Hacker News new | ask | show | jobs
by throwdbaaway 1939 days ago
Exactly. I think the prior HN discussions failed to call out how painful it is to do any sort of schema migration against a big InnoDB table [1][2].

Well known MySQL uses such as Facebook TAO and this Uber Schemaless are typically abstractions built on top of MySQL, which means the schemas are pretty much static, and they don't feel the schema migration pain.

For a typical RoR startup that relies on a RDBMS, please, stay away from MySQL.

[1] Yes, I know about the INSTANT ADD COLUMN patch from Tencent Games that landed in MySQL 8.0, and which has had major bug fixes in at least 8.0.14 and 8.0.20.

[2] A side effect is that MySQL now has a thriving ecosystem of schema migration tools (pt-osc, lhm, gh-ost), while Postgres has none, and there are situations where there is indeed no choice but to rewrite the table, e.g. changing a column type from int to bigint.

2 comments

To echo and add to rwultsch's sibling comment:

* Facebook had extremely frequent schema changes, and powerful declarative schema management automation to support this

* The TAO (or more correctly "UDB") use-case supported using many separate tables, not one giant generic key/value table as people seem to assume

* The non-UDB MySQL use-cases at Facebook, in combination, are still larger than the vast, vast majority of all other companies' databases.
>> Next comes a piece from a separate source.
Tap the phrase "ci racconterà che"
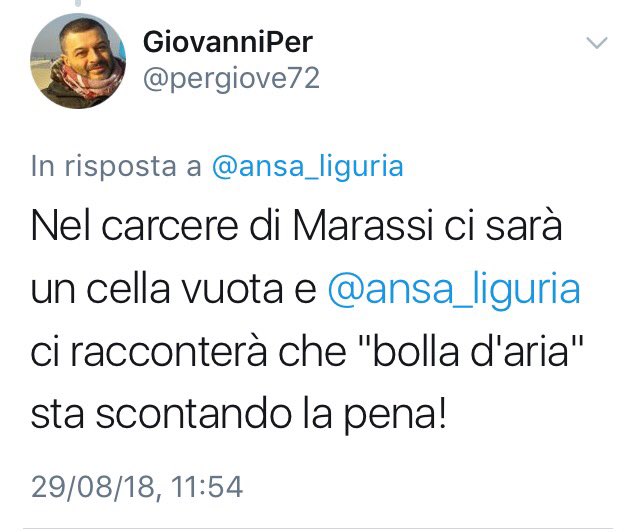The height and width of the screenshot is (532, 638). pos(188,352)
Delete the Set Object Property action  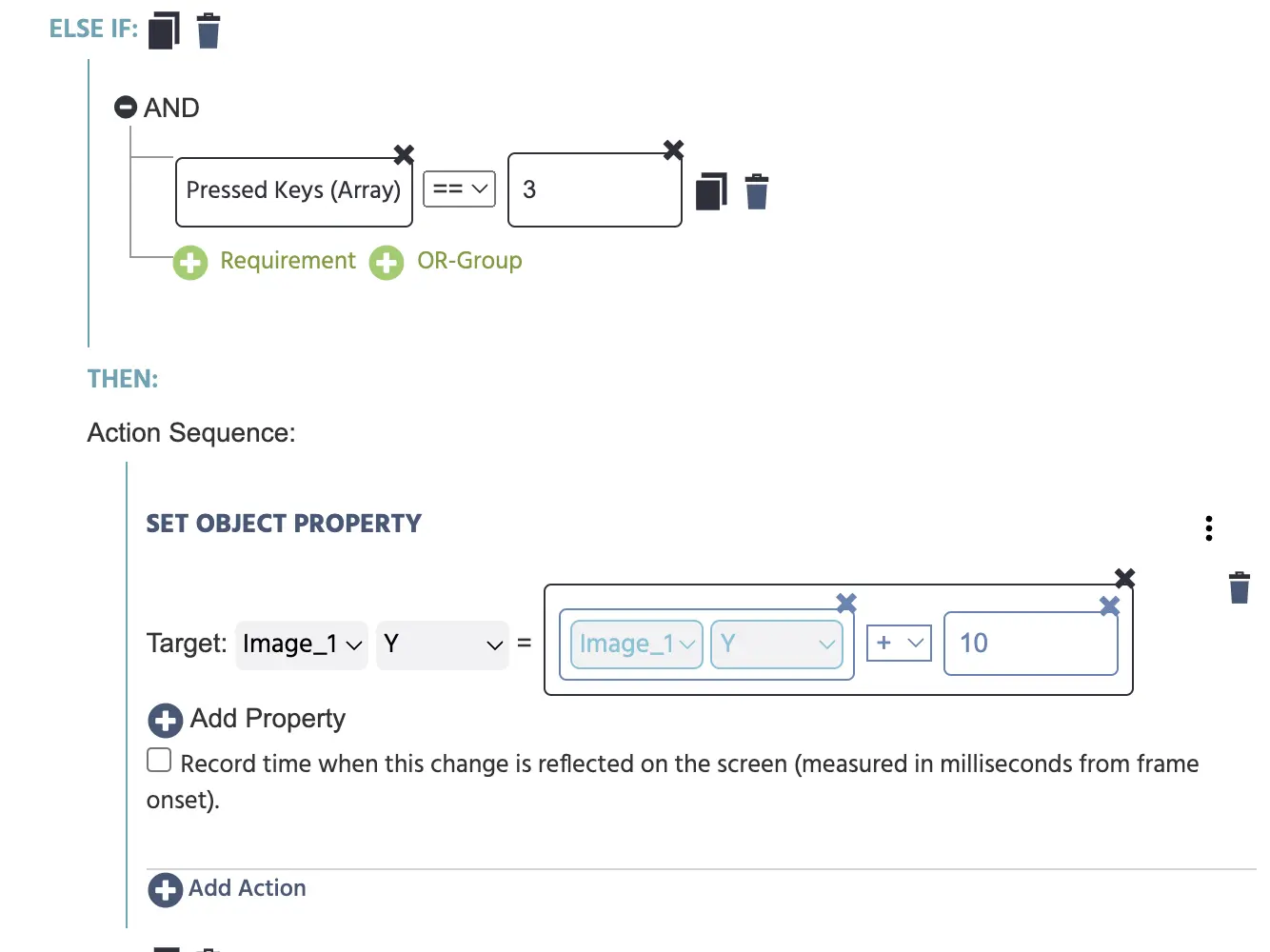point(1240,587)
These non-UDB databases use a wide range of MySQL's functionality. The frequent claims that "Facebook used MySQL just as a dumb K/V store" are absolutely incorrect and have never been correct.
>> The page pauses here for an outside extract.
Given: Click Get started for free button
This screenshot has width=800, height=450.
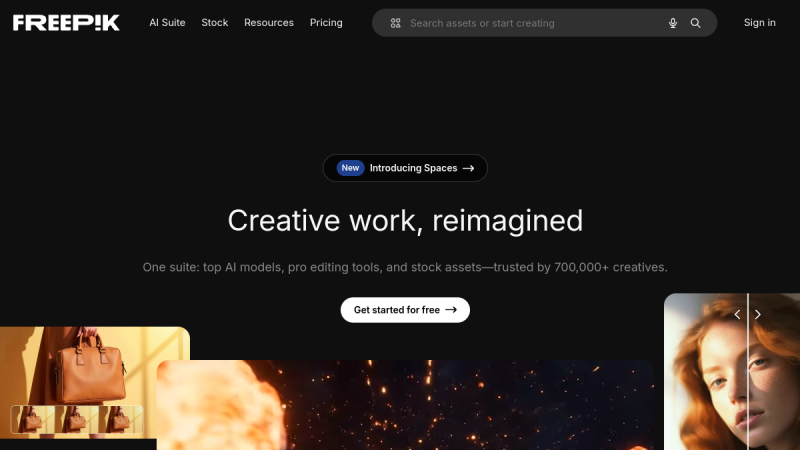Looking at the screenshot, I should click(405, 310).

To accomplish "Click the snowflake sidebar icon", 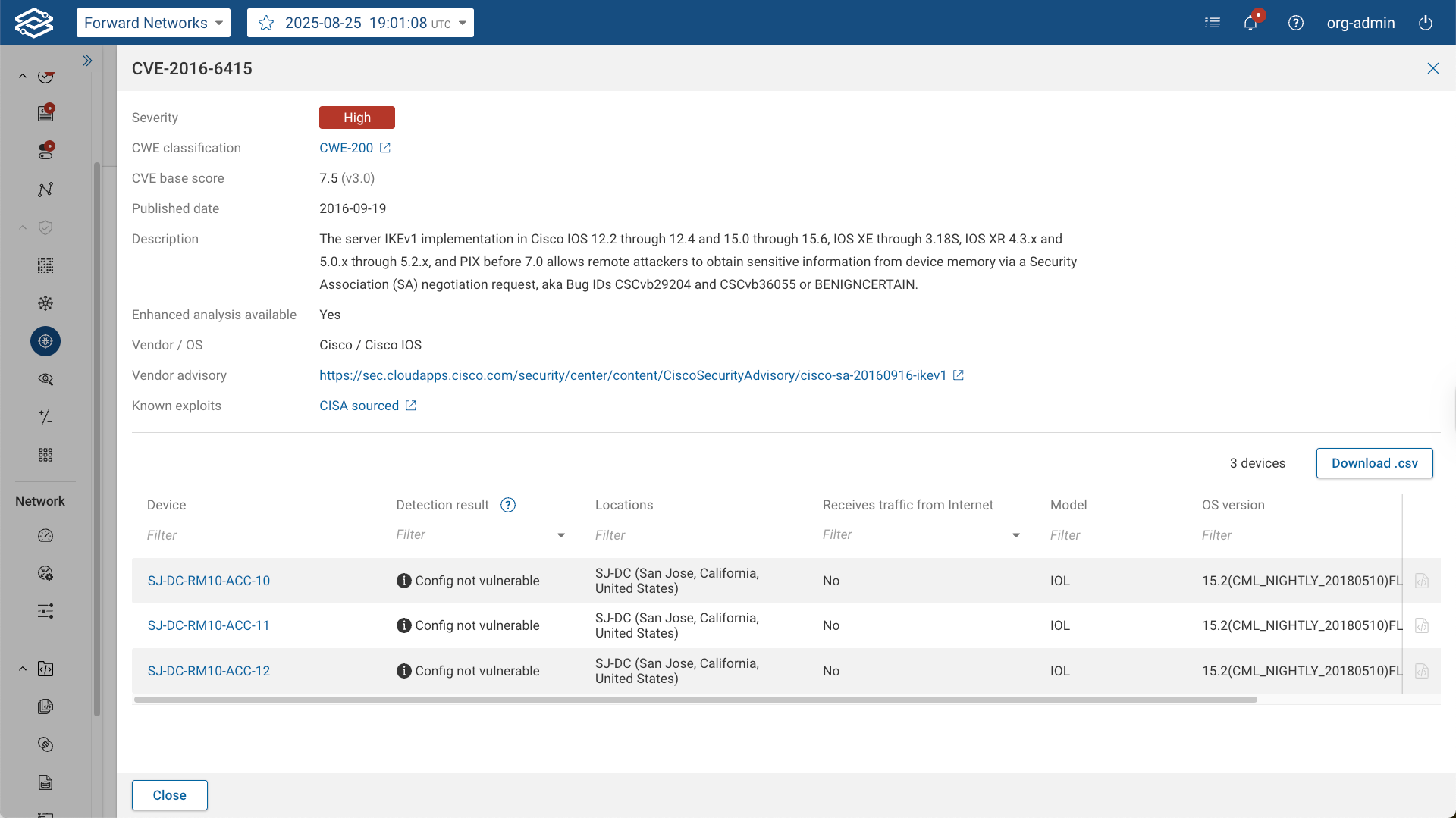I will click(x=45, y=303).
Thanks for the insight! So how frequent does schema change happen to UDB?
Sorry, I don't recall the exact frequency, I left FB in 2015.
Then I guess my point about UDB doesn't require schema change will still stand then? Looking at https://github.com/facebookarchive/linkbench, the table structure looks pretty much "final". And judging by https://dom.as/2015/07/30/on-order-by-optimization/, the access pattern is pretty much fixed as well.
UDB had hundreds of tables per shard, and although there are a few common patterns, they did not all have an exactly identical structure. You have two former FB database engineers in this thread (myself + rwultsch) telling you your statement is incorrect. Nothing in Domas's post discusses lack of schema changes or tables being identical.

Linkbench is unmaintained and does not attempt to mirror the entirety of UDB, just its access patterns: point lookups by PK, and range scans over a secondary index. A fixed access pattern is not the same thing as having no schema changes.

Even putting column changes aside, the entirety of UDB was migrated from InnoDB to MyRocks in 2017, which is essentially a schema change across every single UDB table in every single UDB shard.

And besides, as I mentioned already, the non-UDB MySQL use-cases at Facebook are larger than the vast majority of companies' databases -- larger than the next-largest US social network, even. The non-UDB tiers had dozens of schema changes every single day.

As rwultsch correctly mentioned, Facebook's extreme agility with schema changes is directly what inspired me to create https://www.skeema.io, an open source project offering declarative schema change management. It's used by GitHub, Twilio, and a number of other well-known companies.

Please stop making incorrect statements based on things you have no direct experience with.

From my point of view, neither of you have sufficiently answer the question -- does UDB go through schema change that would require rewriting the table via pt-osc? If so, at what frequency?

Until then, sorry, we will keep advocating people to stay away from MySQL (and thus indirectly, skeema), because "long wait and potential incident from schema migration" is just not something that should come up during a sprint planning.

> Even putting column changes aside, the entirety of UDB was migrated from InnoDB to MyRocks in 2017, which is essentially a schema change across every single UDB table in every single UDB shard.

I read about that, and it is definitely an impressive feat, but still, that doesn't answer the question, at all? That's just relying on MySQL native replication that works across different engines.

FB had plenty of schema changes. I know, I wrote software to push them out. The important concepts for pushing schema at scale became part of Skeema.